An exact copy of every record below is what's needed here.

[Pixel coordinate grounding data]
= = = = = = =

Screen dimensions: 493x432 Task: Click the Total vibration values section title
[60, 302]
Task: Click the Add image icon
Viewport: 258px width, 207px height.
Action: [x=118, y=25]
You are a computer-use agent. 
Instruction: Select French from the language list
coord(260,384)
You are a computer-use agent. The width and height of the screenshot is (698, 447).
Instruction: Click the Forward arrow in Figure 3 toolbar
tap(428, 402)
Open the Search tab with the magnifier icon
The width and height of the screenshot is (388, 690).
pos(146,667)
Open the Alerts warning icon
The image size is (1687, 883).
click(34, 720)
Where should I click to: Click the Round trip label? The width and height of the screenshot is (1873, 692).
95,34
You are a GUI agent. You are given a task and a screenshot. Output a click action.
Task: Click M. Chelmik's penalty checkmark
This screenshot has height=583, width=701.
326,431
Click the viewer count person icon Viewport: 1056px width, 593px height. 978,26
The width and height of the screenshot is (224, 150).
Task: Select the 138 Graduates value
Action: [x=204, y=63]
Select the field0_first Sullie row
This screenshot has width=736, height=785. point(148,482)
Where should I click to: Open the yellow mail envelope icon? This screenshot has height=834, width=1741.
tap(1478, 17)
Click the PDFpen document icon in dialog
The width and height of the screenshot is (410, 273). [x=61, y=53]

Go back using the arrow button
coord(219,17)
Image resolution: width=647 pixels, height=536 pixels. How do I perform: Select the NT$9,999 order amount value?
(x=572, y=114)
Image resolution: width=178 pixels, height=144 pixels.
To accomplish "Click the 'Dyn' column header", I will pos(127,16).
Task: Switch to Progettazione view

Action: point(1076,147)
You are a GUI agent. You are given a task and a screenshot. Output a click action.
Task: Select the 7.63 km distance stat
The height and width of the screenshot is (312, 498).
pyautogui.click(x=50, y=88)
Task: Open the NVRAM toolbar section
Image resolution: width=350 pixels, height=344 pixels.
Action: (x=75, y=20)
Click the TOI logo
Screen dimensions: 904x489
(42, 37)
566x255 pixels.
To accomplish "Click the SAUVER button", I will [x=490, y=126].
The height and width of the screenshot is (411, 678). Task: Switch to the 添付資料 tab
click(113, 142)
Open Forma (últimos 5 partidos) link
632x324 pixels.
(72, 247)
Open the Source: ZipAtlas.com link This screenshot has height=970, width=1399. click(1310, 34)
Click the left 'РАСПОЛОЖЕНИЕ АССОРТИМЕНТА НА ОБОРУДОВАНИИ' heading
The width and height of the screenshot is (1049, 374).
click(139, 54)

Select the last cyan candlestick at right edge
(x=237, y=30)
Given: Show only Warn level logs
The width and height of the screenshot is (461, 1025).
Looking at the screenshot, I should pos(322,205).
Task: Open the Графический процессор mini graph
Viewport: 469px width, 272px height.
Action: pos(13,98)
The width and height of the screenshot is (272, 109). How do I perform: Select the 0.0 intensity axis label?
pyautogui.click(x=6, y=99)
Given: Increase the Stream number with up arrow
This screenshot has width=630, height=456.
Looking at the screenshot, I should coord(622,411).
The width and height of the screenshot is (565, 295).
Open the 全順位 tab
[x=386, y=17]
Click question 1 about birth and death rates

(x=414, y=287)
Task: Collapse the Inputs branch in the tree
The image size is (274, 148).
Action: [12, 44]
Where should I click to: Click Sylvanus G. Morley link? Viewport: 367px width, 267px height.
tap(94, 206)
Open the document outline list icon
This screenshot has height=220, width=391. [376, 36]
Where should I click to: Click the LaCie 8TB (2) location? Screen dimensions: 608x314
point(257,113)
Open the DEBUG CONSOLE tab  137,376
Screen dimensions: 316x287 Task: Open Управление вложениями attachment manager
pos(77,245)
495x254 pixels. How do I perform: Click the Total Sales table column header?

= = = = = = =

Output:
Screen dimensions: 493x432 Task: Click the Total vibration values section title
[60, 302]
Task: Click the Add image icon
Viewport: 258px width, 207px height.
Action: [x=118, y=25]
You are a computer-use agent. 
Instruction: Select French from the language list
coord(260,384)
You are a computer-use agent. The width and height of the screenshot is (698, 447).
Instruction: Click the Forward arrow in Figure 3 toolbar
tap(428, 402)
Open the Search tab with the magnifier icon
The width and height of the screenshot is (388, 690).
pos(146,667)
Open the Alerts warning icon
The image size is (1687, 883).
click(34, 720)
Where should I click to: Click the Round trip label? The width and height of the screenshot is (1873, 692).
95,34
You are a GUI agent. You are given a task and a screenshot. Output a click action.
Task: Click M. Chelmik's penalty checkmark
This screenshot has height=583, width=701.
326,431
Click the viewer count person icon Viewport: 1056px width, 593px height. 978,26
The width and height of the screenshot is (224, 150).
Task: Select the 138 Graduates value
Action: [x=204, y=63]
Select the field0_first Sullie row
This screenshot has width=736, height=785. point(148,482)
Where should I click to: Open the yellow mail envelope icon? This screenshot has height=834, width=1741.
tap(1478, 17)
Click the PDFpen document icon in dialog
The width and height of the screenshot is (410, 273). [x=61, y=53]

Go back using the arrow button
coord(219,17)
Image resolution: width=647 pixels, height=536 pixels. How do I perform: Select the NT$9,999 order amount value?
(x=572, y=114)
Image resolution: width=178 pixels, height=144 pixels.
To accomplish "Click the 'Dyn' column header", I will pos(127,16).
Task: Switch to Progettazione view

Action: point(1076,147)
You are a GUI agent. You are given a task and a screenshot. Output a click action.
Task: Select the 7.63 km distance stat
The height and width of the screenshot is (312, 498).
pyautogui.click(x=50, y=88)
Task: Open the NVRAM toolbar section
Image resolution: width=350 pixels, height=344 pixels.
Action: (x=75, y=20)
Click the TOI logo
Screen dimensions: 904x489
(42, 37)
566x255 pixels.
To accomplish "Click the SAUVER button", I will [x=490, y=126].
The height and width of the screenshot is (411, 678). Task: Switch to the 添付資料 tab
click(113, 142)
Open Forma (últimos 5 partidos) link
632x324 pixels.
(72, 247)
Open the Source: ZipAtlas.com link This screenshot has height=970, width=1399. click(1310, 34)
Click the left 'РАСПОЛОЖЕНИЕ АССОРТИМЕНТА НА ОБОРУДОВАНИИ' heading
The width and height of the screenshot is (1049, 374).
click(139, 54)

Select the last cyan candlestick at right edge
(x=237, y=30)
Given: Show only Warn level logs
The width and height of the screenshot is (461, 1025).
Looking at the screenshot, I should pos(322,205).
Task: Open the Графический процессор mini graph
Viewport: 469px width, 272px height.
Action: pos(13,98)
The width and height of the screenshot is (272, 109). How do I perform: Select the 0.0 intensity axis label?
pyautogui.click(x=6, y=99)
Given: Increase the Stream number with up arrow
This screenshot has width=630, height=456.
Looking at the screenshot, I should coord(622,411).
The width and height of the screenshot is (565, 295).
Open the 全順位 tab
[x=386, y=17]
Click question 1 about birth and death rates

(x=414, y=287)
Task: Collapse the Inputs branch in the tree
The image size is (274, 148).
Action: [12, 44]
Where should I click to: Click Sylvanus G. Morley link? Viewport: 367px width, 267px height.
tap(94, 206)
Open the document outline list icon
This screenshot has height=220, width=391. [376, 36]
Where should I click to: Click the LaCie 8TB (2) location? Screen dimensions: 608x314
point(257,113)
Open the DEBUG CONSOLE tab  137,376
Screen dimensions: 316x287 Task: Open Управление вложениями attachment manager
pos(77,245)
495x254 pixels. How do I perform: Click the Total Sales table column header?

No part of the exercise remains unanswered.